[[ Given information open ]]
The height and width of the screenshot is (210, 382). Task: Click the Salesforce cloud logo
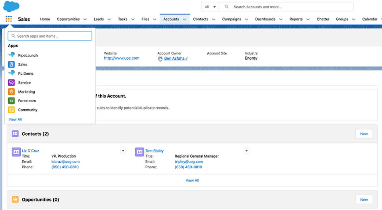11,6
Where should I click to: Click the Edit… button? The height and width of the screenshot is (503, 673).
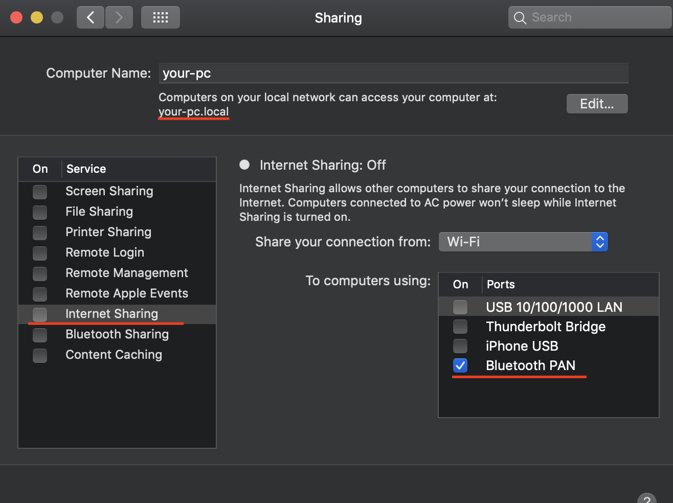click(597, 104)
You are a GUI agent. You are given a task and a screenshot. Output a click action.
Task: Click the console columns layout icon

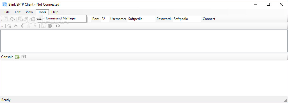24,57

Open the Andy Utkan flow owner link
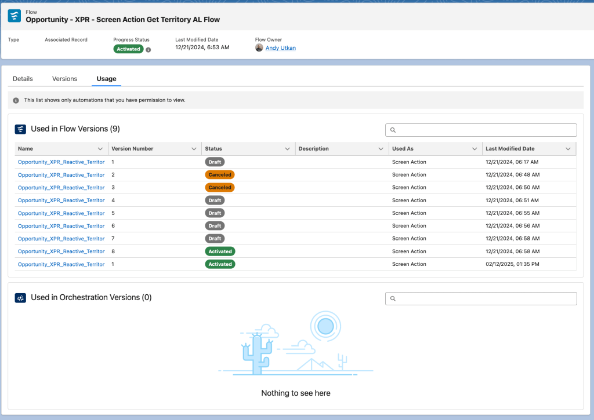280,48
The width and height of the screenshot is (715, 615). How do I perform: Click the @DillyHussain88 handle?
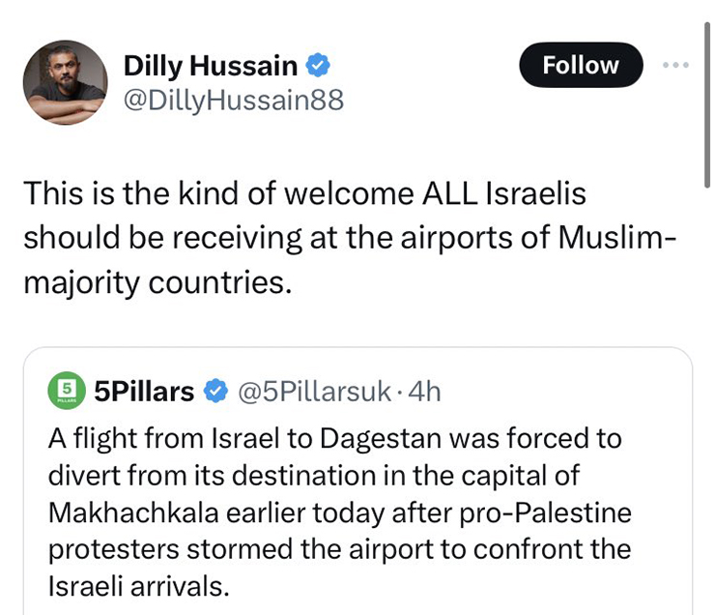tap(233, 101)
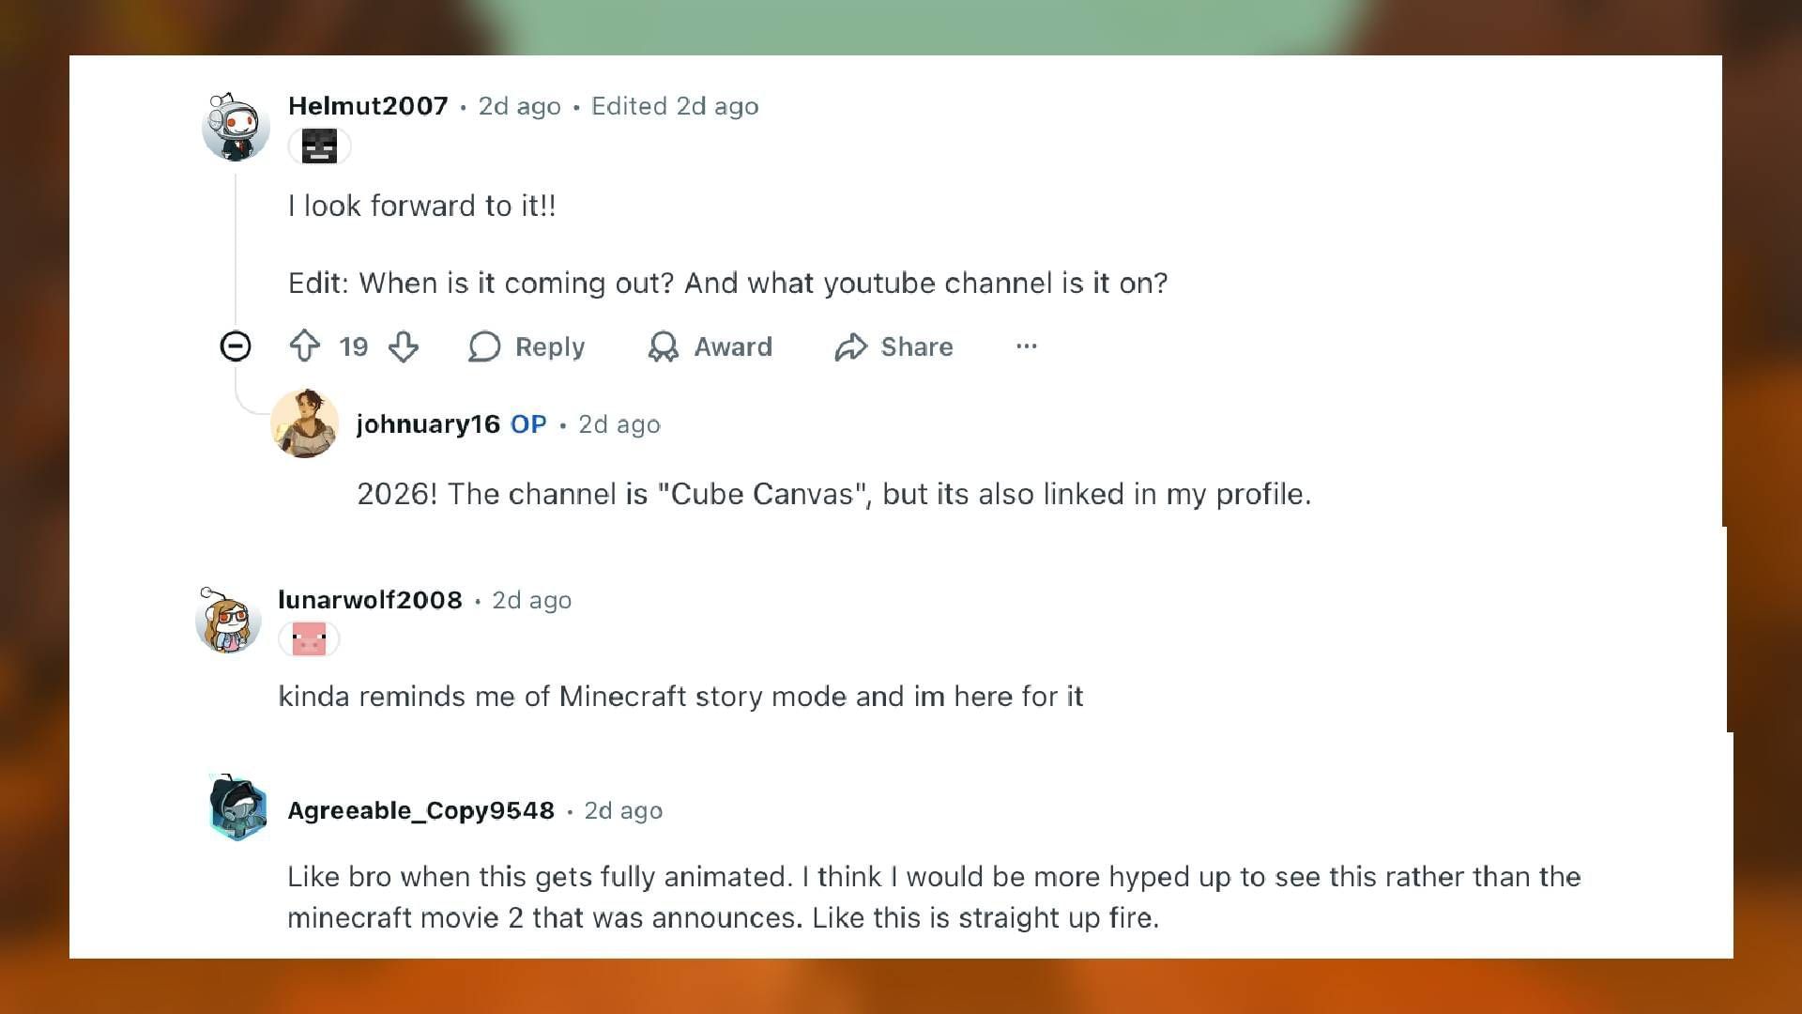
[[ Given information closed ]]
Task: Now transcribe all the entries above exactly, so that no picture is carried over.

Answer for the task:
The height and width of the screenshot is (210, 382). Task: Click the Salesforce cloud logo
11,6
Where should I click to: Click the Edit… button? The height and width of the screenshot is (503, 673).
click(597, 104)
You are a GUI agent. You are given a task and a screenshot. Output a click action.
Task: Click the console columns layout icon

24,57

Open the Andy Utkan flow owner link
280,48
The width and height of the screenshot is (715, 615). How do I perform: Click the @DillyHussain88 handle?
tap(233, 101)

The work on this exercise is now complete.